Il nastro che ha riaperto il caso Emanuela Orlandi contiene molti altri segreti. Parola di Alessandro Ambrosini, che ha raccolto le rivelazioni finite due giorni fa in Vaticano tramite il fratello della ragazza scomparsa nel 1983. Pietro Orlandi, infatti, lo ha portato dal promotore di giustizia vaticano, Alessandro Diddi, in attesa di una svolta concreta. Quel nastro, con le rivelazioni da verificare di Marcello Neroni, uomo di punta di Renato De Pedis, la mente strategica della Banda della Magliana, racconta anche i rapporti tra gli apparati dello Stato e l’alta criminalità, oltre ad aprire ad una possibile rivisitazione storica del papato di Karol Wojtyla. «Non mi aspettavo assolutamente di sentire accusare il Papa “del muro di Berlino”, in modo così forte e soprattutto dettagliato nei passaggi antecedenti il rapimento di Emanuela», confessa Ambrosini al Riformista. Del resto, non era quello l’argomento principale dell’incontro.

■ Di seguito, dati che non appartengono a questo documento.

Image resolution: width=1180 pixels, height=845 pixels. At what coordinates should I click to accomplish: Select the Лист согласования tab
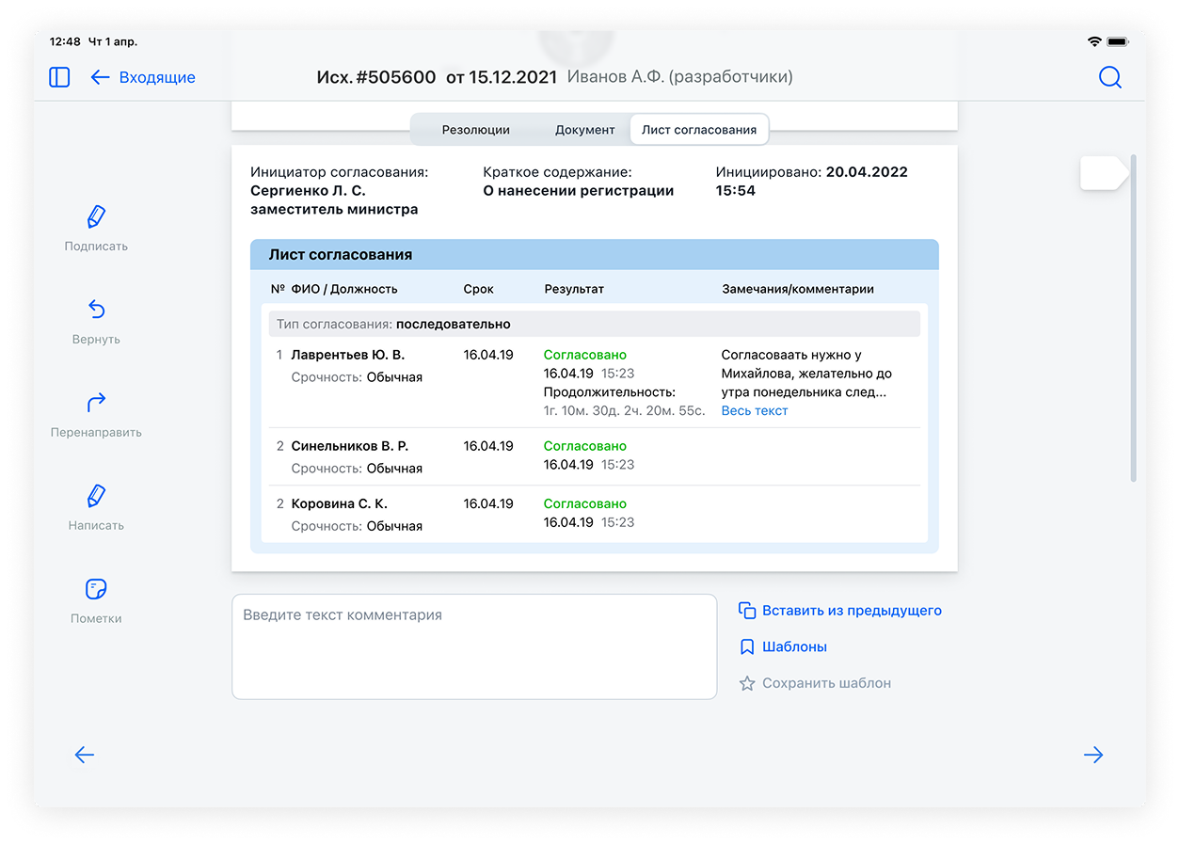coord(699,130)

Quel colloquio risale al 2009, quando con due collaboratori era andato a intervistarlo sulla Banda della Magliana per un’inchiesta che stava facendo in relazione ai rapporti tra la criminalità romana e il potere economico-politico a Roma. Ma Alessandro Ambrosini ha fatto poi ascoltare a Pietro Orlandi gli audio che riguardano la sorella. «Non era facile mettere nello stesso articolo l’argomento degli abusi sessuali e la figura di un Papa che “doveva” diventare Santo». Nel colloquio, comunque, Neroni conferma quanto emerso dall’inchiesta del giudice Otello Lumachini sulla Magliana, cioè che aveva goduto di protezioni da uomini dello Stato. «I rapporti sono stati profondi e di altissimo livello». In quell’audio «parla di personaggi al centro delle vicende più intricate e oscure degli anni ’90 e 2000. E non lo fa mai in modo approssimativo, ma con dovizia di particolari».



“NASTRO? ANDREBBERO APERTE ALTRE INDAGINI…”

Alessandro Ambrosini al Riformista spiega che Marcello Neroni ha detto chiaramente che su Emanuela Orlandi quanto ha rivelato è «una verità che non interessa più a nessuno». Secondo l’autore del nastro non voleva mandare un messaggio a qualcuno, ma d’altra parte non pensava di parlare col blog Notte Criminale, bensì con uomini mandati da qualche magistrato, apparato dei servizi o forze dell’ordine. «Il messaggio era chiaro: conosco pezzi di storia indicibili, non pestate i miei piedi perché ho le amicizie giuste per creare problemi molto seri». Il suo lavoro potrebbe finire sul tavolo della commissione parlamentare d’inchiesta sulla scomparsa di Emanuela Orlandi. Di sicuro, Ambrosini è disposto a fornirla integralmente e ad essere ascoltato, anche dal Vaticano se necessario: «La vera domanda è: riusciranno ad ascoltarlo senza dover aprire altri fascicoli d’inchiesta?». Il riferimento è al racconto, appunto, di Neroni, perché «riscrive i rapporti tra apparati dello Stato e la grande criminalità». Anche se è un personaggio minore, è comunque la fonte che annuncia un attentato finito in un report del Ministero dell’Interno, che aveva come obiettivo il primo grande pentito della Banda della Magliana, Maurizio Abbatino. Ambrosini spiega che doveva avvenire alla scuola di polizia di Campobasso durante l’interrogatorio con tre giudici che stavano indagando su diverse vicende, cioè Otello Lumachini, Guido Salvini e Leonardo Grassi. Infine, quando gli viene chiesto se l’uomo che sostiene di conoscere il movente del rapimento di Emanuela Orlandi era una fonte delle forze dell’ordine, Ambrosini replica: «Nell’intervista Neroni parla a lungo e diffusamente di Gianni De Gennaro, per esempio. Su momenti precisi e con dettagli mai casuali».